PCN EXPLORERS: Wednesday 25th March, 10 am (for 10:30 start), 

Merthyr Road Uniting Church, 52 Merthyr Rd, New Farm

A Progressive Take on Resurrection: “Which Resurrection?”

Dr Cliff Hospital will facilitate the morning’s exploration on this subject – relevant to us all as we approach the Easter Season. His argument will be that in order to arrive at a critical take on the resurrection event and its implications for Christian faith and life in the contemporary world, we need to begin with an honest awareness that traditional orthodox Christian thinking reflects a composite of disparate strands of tradition available to us in the Hebrew Bible, the New Testament, the Quran, etc.  
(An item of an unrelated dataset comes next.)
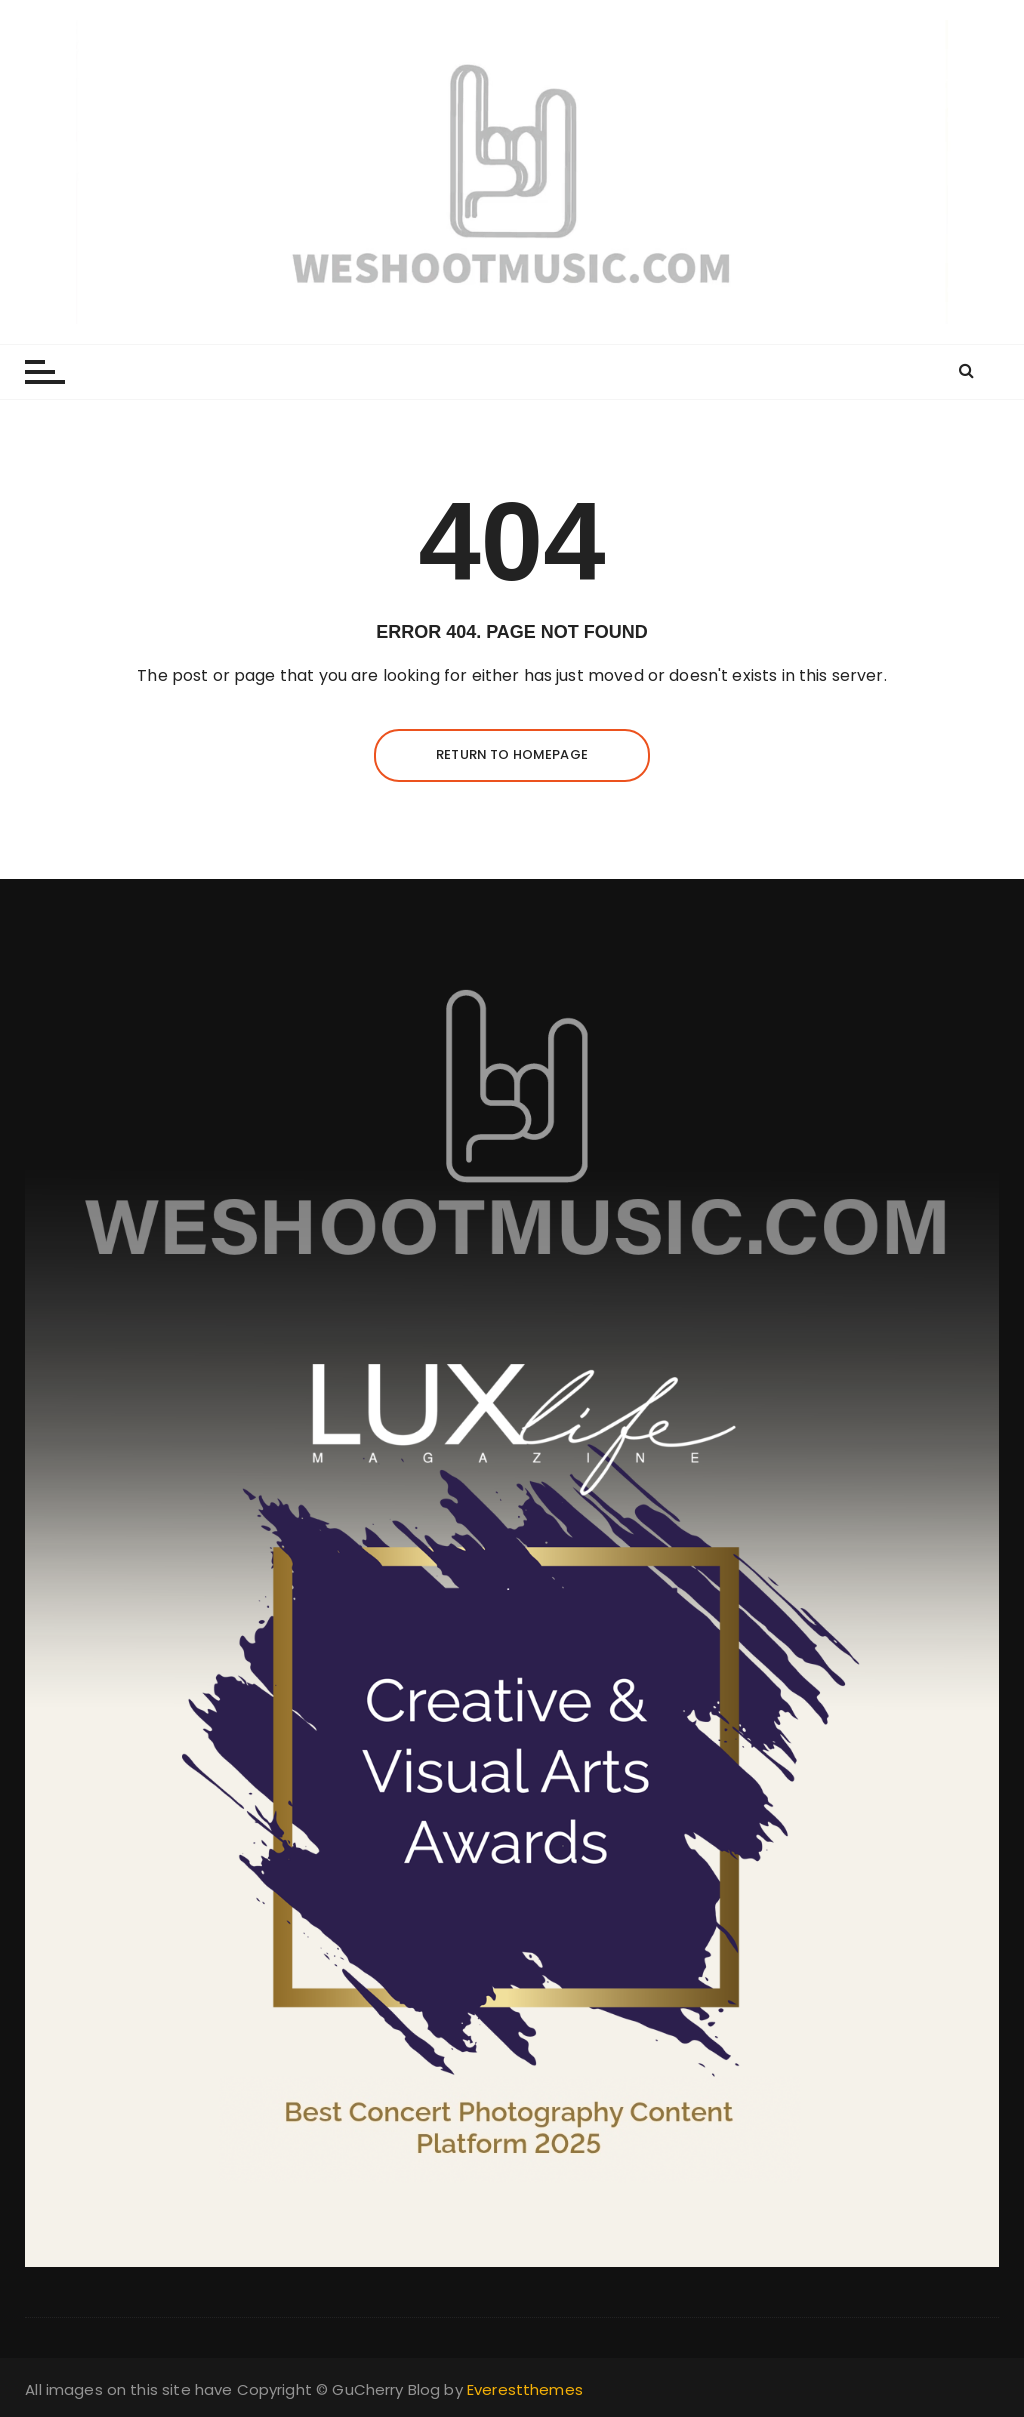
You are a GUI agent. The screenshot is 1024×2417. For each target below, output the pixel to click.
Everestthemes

So, to explain the question “Which Resurrection?”:  Is it the collective resurrection of the people Israel (Ezekiel 37)?  Is it the raising of dead individuals on the last day–the day of judgment–shared by the Pharisees, but not the Saducees, by Christians following Paul in 1 Corinthians 15: 51-52, by Muslims following many passage in the Quran such as sura 78: 17-40?   Is it the thinking reflected in Jesus words to the good thief crucufied with him:  “…today you will be with me in Paradise” (Luke 23: 43)?   Is it the earliest accounts of resurrection appearances of Jesus found in Paul’s letters, and most fully in 1 Corinthians 15: 3-8, which includes the appearance to Paul himself?  Is it the apparently related distinction made by Paul later in 1 Corinthians 15 between a physical body and a spiritual body (the latter being the body of the raised dead)?  Is it the resurrection as depicted in the gospels and Acts 1, with forty days of appearances (little in common among the accounts) culminating in the Lukan narrative of Jesus’ ascension into heaven from Bethany (Luke 24:50) or the Mount of Olives (Acts 1:12)?   

Cliff will attempt to develop a plausible account of this diversity; thus Part A.  

Part B of the talk will look at a variety of modern expressions of resurrection faith and hope that he finds persuasive in the light of our conclusions of Part A.

Come at 10 for ‘eat, meet and greet’ and we will get started at 10:30. Finished by 12. Some venture to Moray Cafe for lunch – all welcome to that for more opportunity for friendship and further exploration.